From: Matthias Andree on
-----BEGIN PGP SIGNED MESSAGE-----
Hash: SHA1

(blind carbon copy to Lasse Collin, maintainer of xzutils upstream)

Greetings,

I've just had xz break my devel/libtool22 FreeBSD port build on a low
memory computer (128 MB).

Reason is that xz by default caps memory use at ~40% of physical RAM
(this is documented), and skips decompressing files if that doesn't
suffice. Options to override this are provided, but I question this
behaviour:

- - This xz feature may seem reasonable if we do have a choice about
memory use, meaning, during compression. There we can reduce dictionary
size, search depth, and all that, and reduce memory use at the expense
of compression factor. No big deal.

- - This feature is, in my perception, INADEQUATE during decompression. If
I have a .xz file (downloaded from the Internet) that needs 90 MB RAM to
decompress, then I need to use those 90 MB no matter if that's nice or
not, it's just critical.

I am proposing to Lasse Collin to drop memory capping functionality in
xz/lzma in decompress mode, and in lzmadec/xzdec.


This is what happens in practice:

> # cd /usr/ports/devel/libtool22
> # make
> ===> Vulnerability check disabled, database not found
> ===> License check disabled, port has not defined LICENSE
> ===> Extracting for libtool-2.2.6b
> => MD5 Checksum OK for libtool-2.2.6b.tar.lzma.
> => SHA256 Checksum OK for libtool-2.2.6b.tar.lzma.
> ===> libtool-2.2.6b depends on file: /usr/local/bin/xz - found
> /usr/local/bin/xz: /usr/ports/distfiles//libtool-2.2.6b.tar.lzma: Memory usage limit reached
> /usr/local/bin/xz: Limit was 46 MiB, but 65 MiB would have been needed
> ===> Patching for libtool-2.2.6b
> ===> Applying FreeBSD patches for libtool-2.2.6b
> patch: **** can't cd to /usr/ports/devel/libtool22/work/libtool-2.2.6b: No such file or directory
> => Patch patch-libltdl-Makefile.in failed to apply cleanly.
> *** Error code 1
>
> Stop in /usr/ports/devel/libtool22.

Investigating this (on FreeBSD 6.4-RELEASE-p10 i386):

- - The ports system generates this command line and executes it:

> for file in libtool-2.2.6b.tar.lzma; do if ! (cd /usr/ports/devel/libtool22/work && /usr/local/bin/xz -dc /usr/ports/distfiles//$file | /usr/bin/tar -xf - --no-same-owner --no-same-permissions); then exit 1; fi; done

- - xz fails with error message as above, exits with return code 1, after
not having printed any bytes on stdout.

- - tar decompresses a 0-byte file, which succeeds.
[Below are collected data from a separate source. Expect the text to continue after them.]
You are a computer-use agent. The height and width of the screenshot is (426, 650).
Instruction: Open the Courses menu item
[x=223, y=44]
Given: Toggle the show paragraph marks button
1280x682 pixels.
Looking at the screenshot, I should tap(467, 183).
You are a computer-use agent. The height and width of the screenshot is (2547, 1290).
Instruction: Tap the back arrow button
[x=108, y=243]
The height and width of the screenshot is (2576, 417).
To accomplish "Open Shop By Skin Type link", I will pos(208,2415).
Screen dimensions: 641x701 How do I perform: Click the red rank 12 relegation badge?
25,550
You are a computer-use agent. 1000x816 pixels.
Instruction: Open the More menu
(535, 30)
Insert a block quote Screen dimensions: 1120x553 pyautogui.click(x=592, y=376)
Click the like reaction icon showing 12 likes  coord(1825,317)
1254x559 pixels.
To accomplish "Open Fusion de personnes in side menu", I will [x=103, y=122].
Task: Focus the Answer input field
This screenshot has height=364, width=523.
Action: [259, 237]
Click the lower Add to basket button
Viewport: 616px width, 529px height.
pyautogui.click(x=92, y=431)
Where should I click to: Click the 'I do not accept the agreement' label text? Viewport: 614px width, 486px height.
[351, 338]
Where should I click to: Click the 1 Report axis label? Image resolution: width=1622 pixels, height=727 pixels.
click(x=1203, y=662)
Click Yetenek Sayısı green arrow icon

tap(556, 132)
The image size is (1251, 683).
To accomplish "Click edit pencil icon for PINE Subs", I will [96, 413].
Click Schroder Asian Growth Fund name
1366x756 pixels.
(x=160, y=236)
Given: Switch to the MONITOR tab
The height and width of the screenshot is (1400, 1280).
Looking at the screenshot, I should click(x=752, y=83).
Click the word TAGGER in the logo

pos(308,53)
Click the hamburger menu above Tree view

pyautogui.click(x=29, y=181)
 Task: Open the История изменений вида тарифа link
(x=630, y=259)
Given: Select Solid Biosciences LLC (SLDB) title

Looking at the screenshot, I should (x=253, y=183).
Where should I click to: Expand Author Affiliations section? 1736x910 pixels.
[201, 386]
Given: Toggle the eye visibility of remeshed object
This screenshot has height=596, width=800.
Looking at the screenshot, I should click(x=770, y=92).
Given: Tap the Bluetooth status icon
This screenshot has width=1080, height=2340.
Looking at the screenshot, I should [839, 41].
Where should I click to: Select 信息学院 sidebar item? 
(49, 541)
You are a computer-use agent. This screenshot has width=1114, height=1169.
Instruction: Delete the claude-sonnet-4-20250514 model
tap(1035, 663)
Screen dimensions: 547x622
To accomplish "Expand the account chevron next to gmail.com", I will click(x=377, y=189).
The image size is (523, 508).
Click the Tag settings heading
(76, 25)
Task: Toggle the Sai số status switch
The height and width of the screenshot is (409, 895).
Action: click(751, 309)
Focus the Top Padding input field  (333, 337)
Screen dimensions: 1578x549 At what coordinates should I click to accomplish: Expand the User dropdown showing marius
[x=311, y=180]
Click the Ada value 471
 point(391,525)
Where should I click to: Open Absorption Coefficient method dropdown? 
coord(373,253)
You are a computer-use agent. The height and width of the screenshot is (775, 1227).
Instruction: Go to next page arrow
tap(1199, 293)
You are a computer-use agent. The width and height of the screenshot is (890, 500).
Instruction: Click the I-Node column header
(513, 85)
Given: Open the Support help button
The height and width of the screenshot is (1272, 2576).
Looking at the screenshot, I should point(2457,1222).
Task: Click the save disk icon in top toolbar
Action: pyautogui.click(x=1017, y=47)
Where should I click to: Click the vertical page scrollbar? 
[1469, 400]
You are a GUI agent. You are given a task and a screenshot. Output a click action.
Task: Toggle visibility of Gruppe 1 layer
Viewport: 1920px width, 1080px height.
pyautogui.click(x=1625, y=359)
- - The FreeBSD ports system does not detect the tar input was empty, and
proceeds to the patch phase, which fails because tar didn't extract
files - so patch fails. This misleads end users about the actual error.


2. xz port or its use in the framework: we need to disable the memory
capping for decompressing. We simply must try to decompress no matter what.

I'll wait a couple of days hoping for Lasse's response, but generally,
we have two alternatives to proceed:

a. directly patch archivers/xz so that the memory capping is not applied
during decompression. Should be considered upstream -- because during
decompression you cannot tweak parameters to reduce memory usage, you
need to proceed with what's needed by the file to build the dictionaries
and whatnot to decompress. (CC'ing port maintainer Christian Weisgerber)

b. ports framework: pass command line arguments or environment variables
to defeat capping with the -M option. Note that -M 0 sets the default
cap to 40% of physical RAM. Example (the large figure is 2^31-1 i. e.
INT_MAX):

> # export XZ_OPT=-M2147483647
> # xz -dc >/dev/null /usr/ports/distfiles/libtool*.tar.lzma
> # echo $?
> 0

I'd propose using XT_OPT+=-M$(getconf LLONG_MAX) for now.

We can't use unsigned types because FreeBSD getconf, as of 6.4, would
return those as negative numbers (due to internal use of intmax_t even
where variables are of unsigned type and might be in range (INTMAX_MAX,
UINTMAX_MAX], which causes (justified!) xz complaints, and INTMAX_MAX or
INT64_MAX cannot be queried via getconf(1) on FreeBSD (undefined).

The getconf fix is non-trivial, so I expect we better not rely on that now.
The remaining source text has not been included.